Material supplied =

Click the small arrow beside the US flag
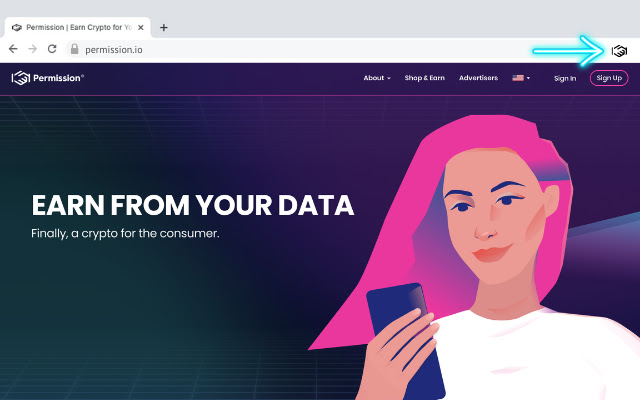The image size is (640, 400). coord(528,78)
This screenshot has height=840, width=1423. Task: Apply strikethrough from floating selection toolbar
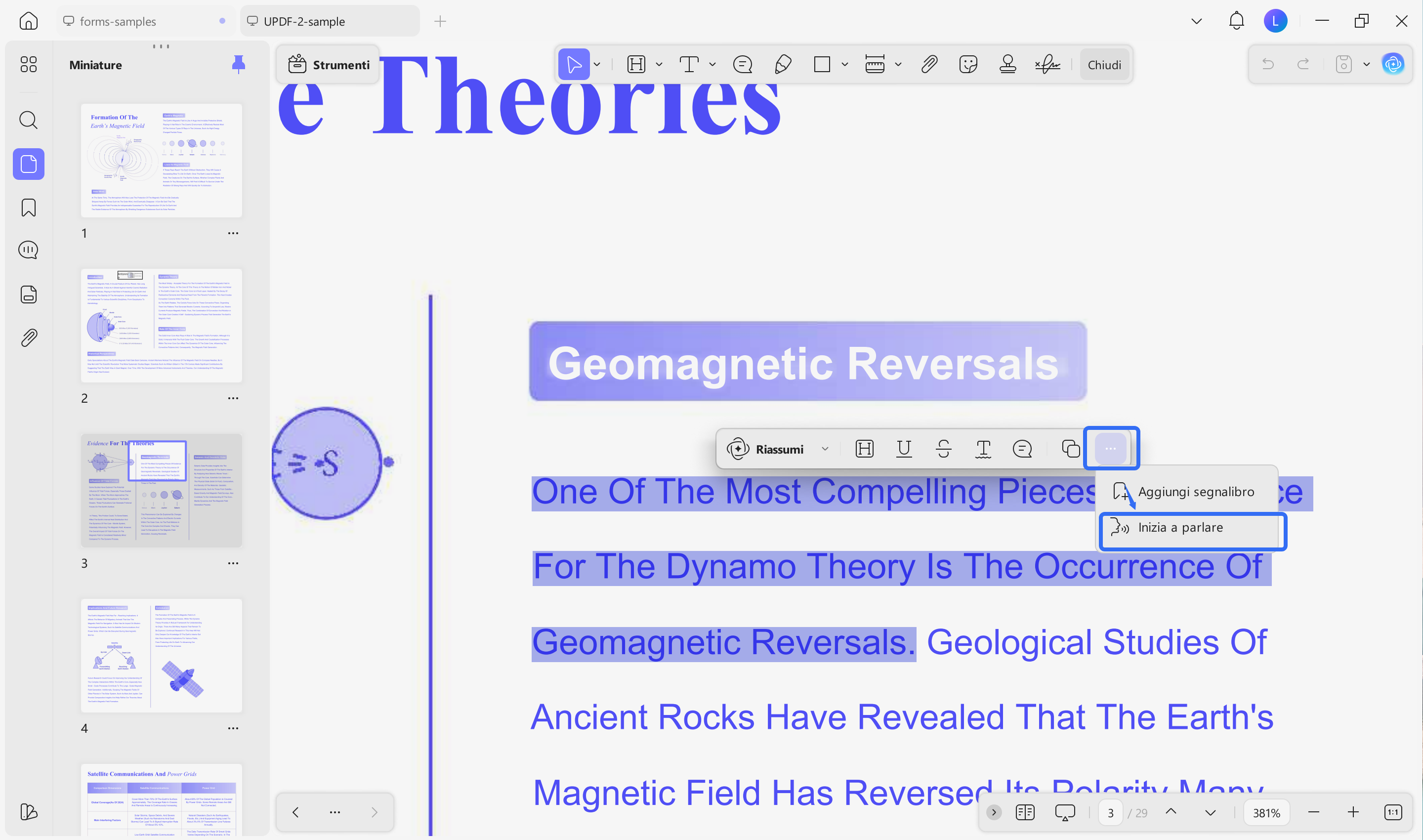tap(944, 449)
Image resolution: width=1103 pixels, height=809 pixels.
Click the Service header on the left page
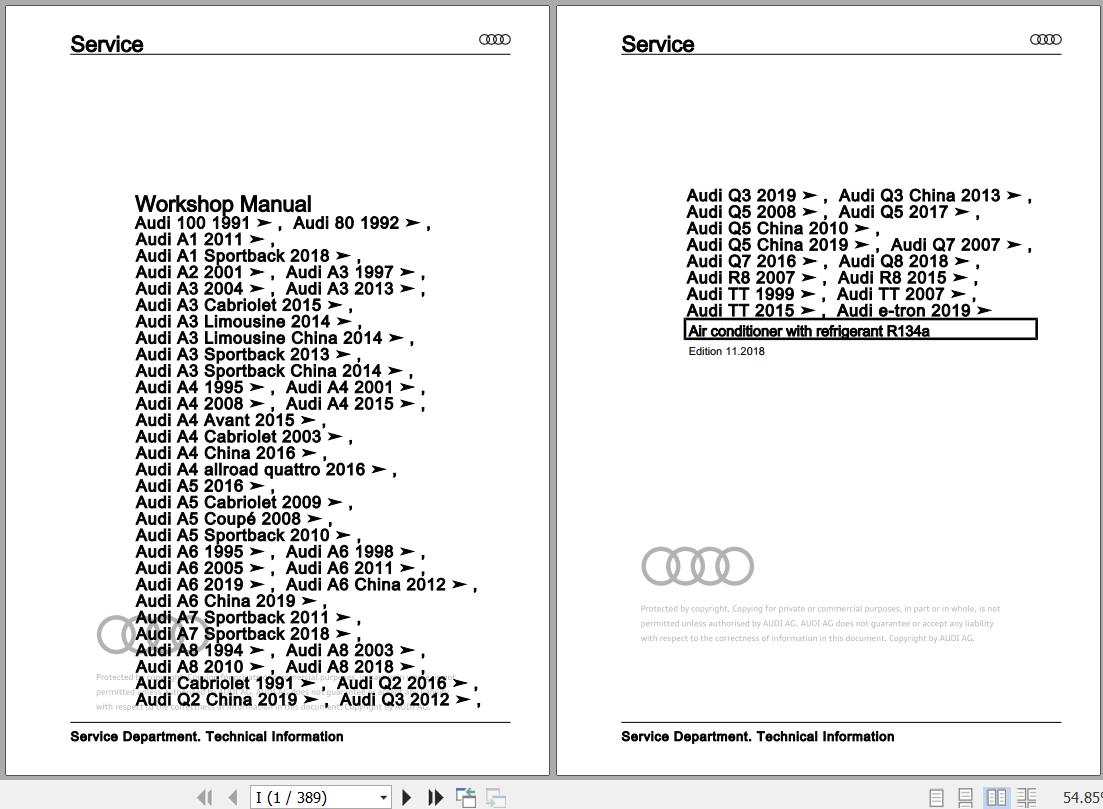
==
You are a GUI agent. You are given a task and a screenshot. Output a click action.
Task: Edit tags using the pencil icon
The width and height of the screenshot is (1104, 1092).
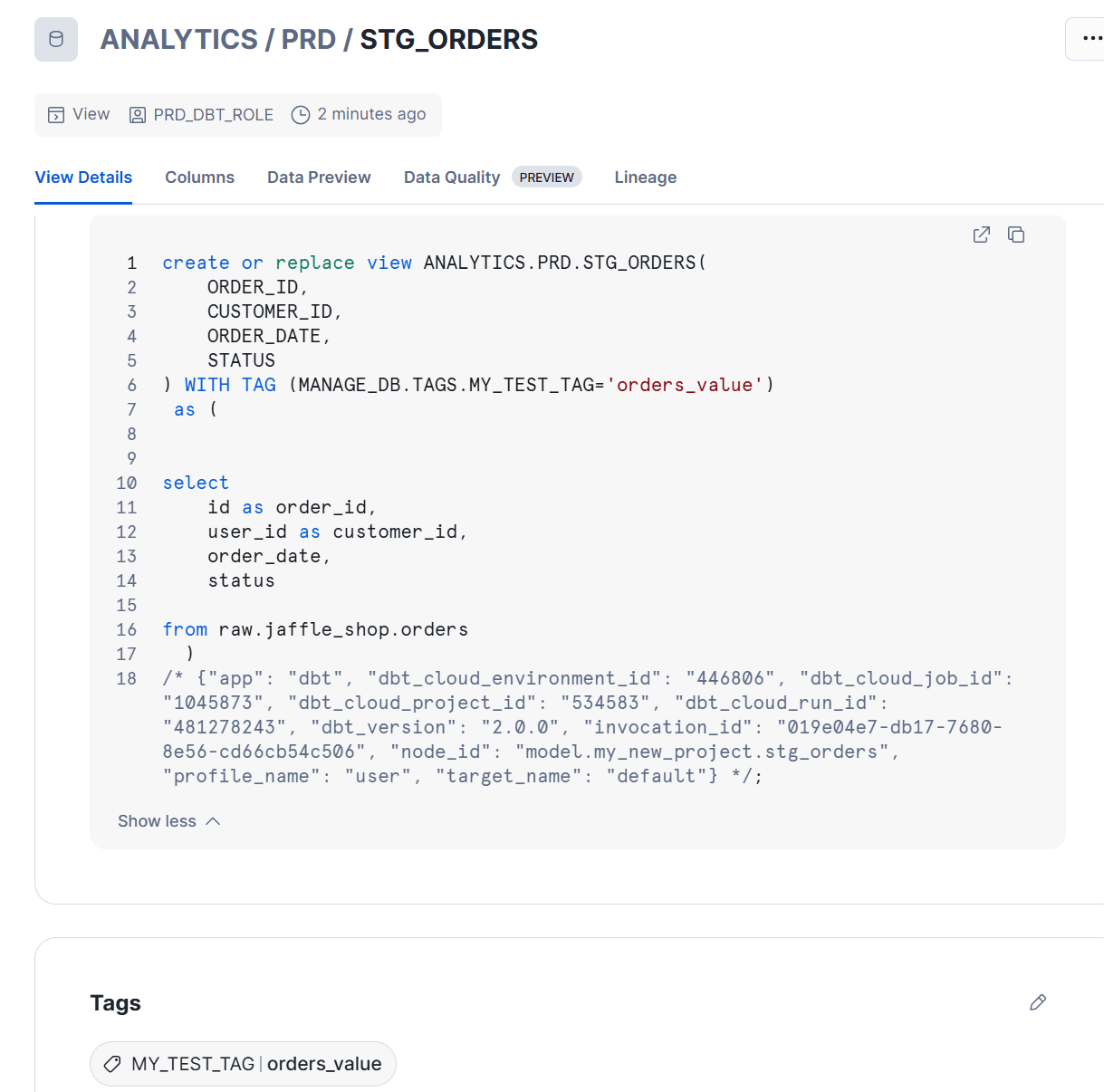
...
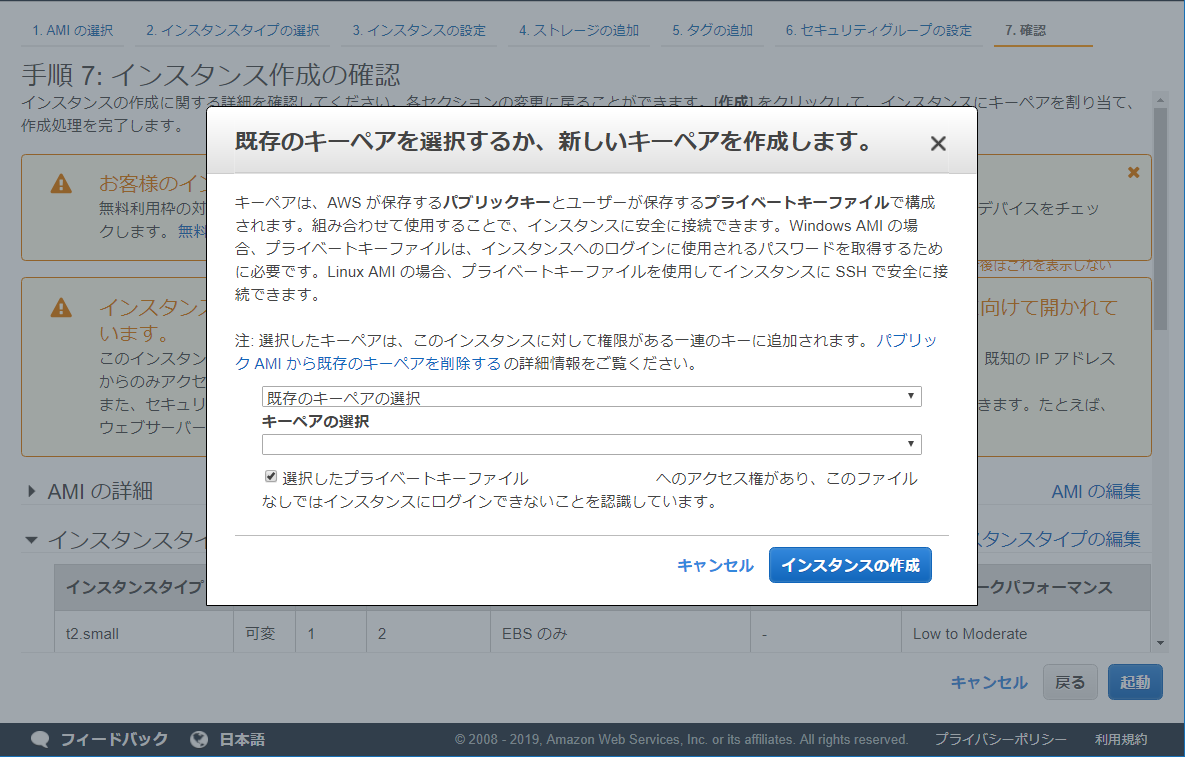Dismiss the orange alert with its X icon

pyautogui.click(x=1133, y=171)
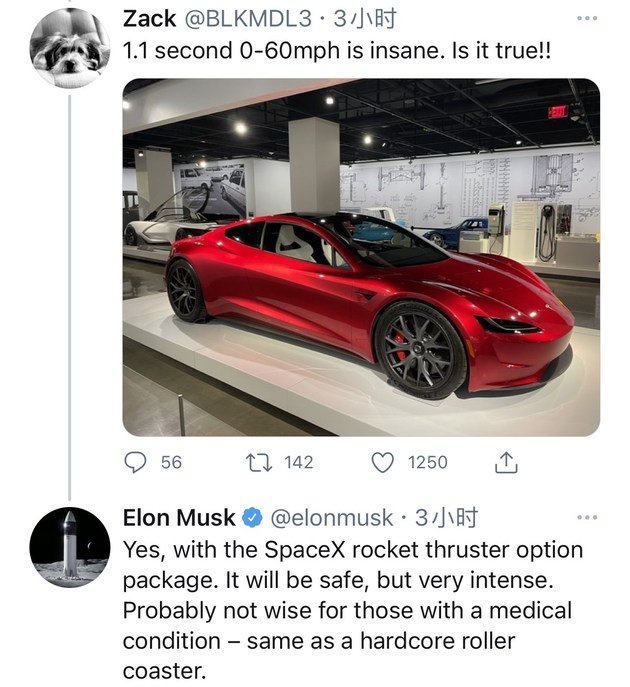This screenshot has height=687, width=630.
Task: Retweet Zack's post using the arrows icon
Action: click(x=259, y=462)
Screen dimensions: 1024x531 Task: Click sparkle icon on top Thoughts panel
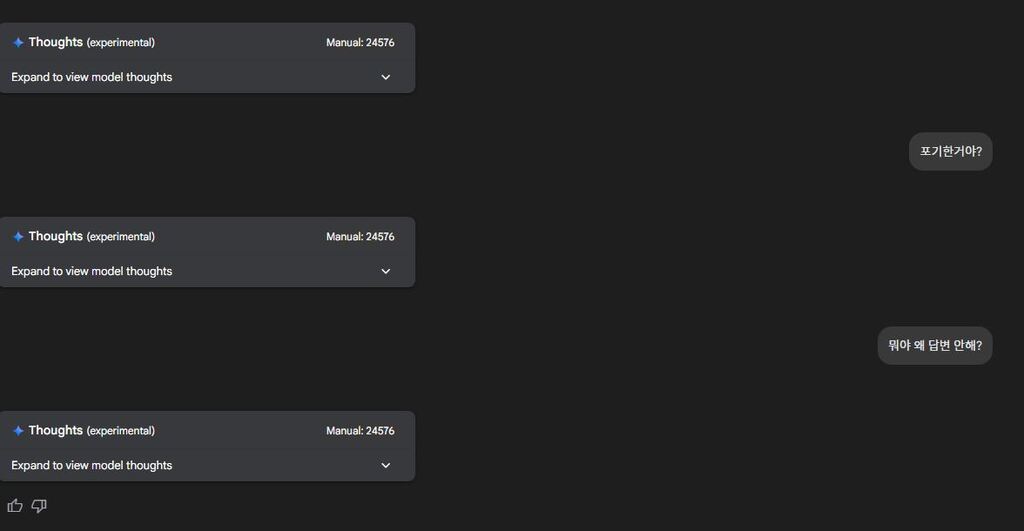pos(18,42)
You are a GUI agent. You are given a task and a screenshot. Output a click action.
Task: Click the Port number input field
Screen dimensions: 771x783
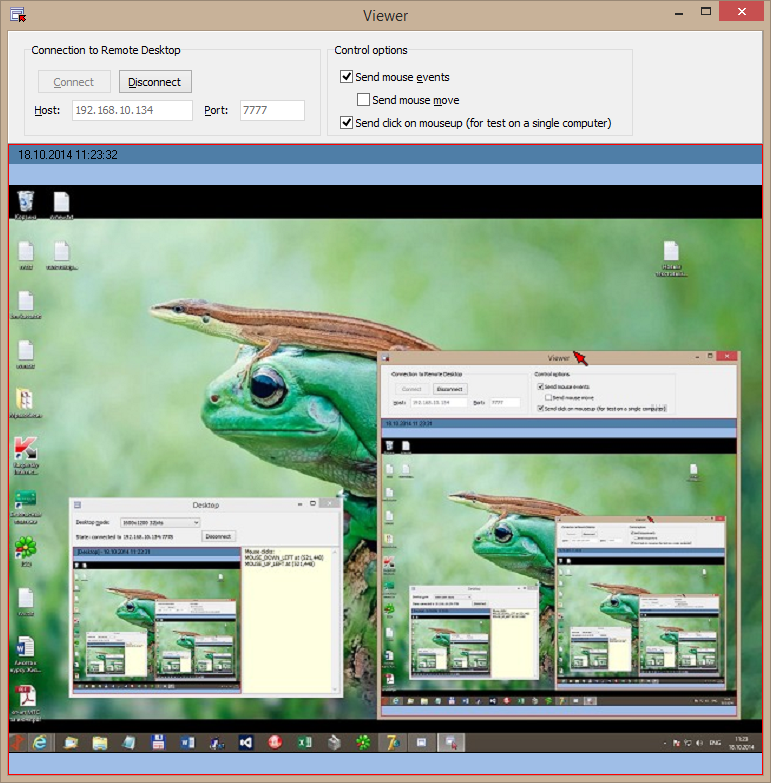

Task details = Find each line in the listing above that contains the word "dimensions" and copy those lines out. Case matters.

Correct output =
Screen dimensions: 1024x531 Task: Click sparkle icon on top Thoughts panel
Screen dimensions: 771x783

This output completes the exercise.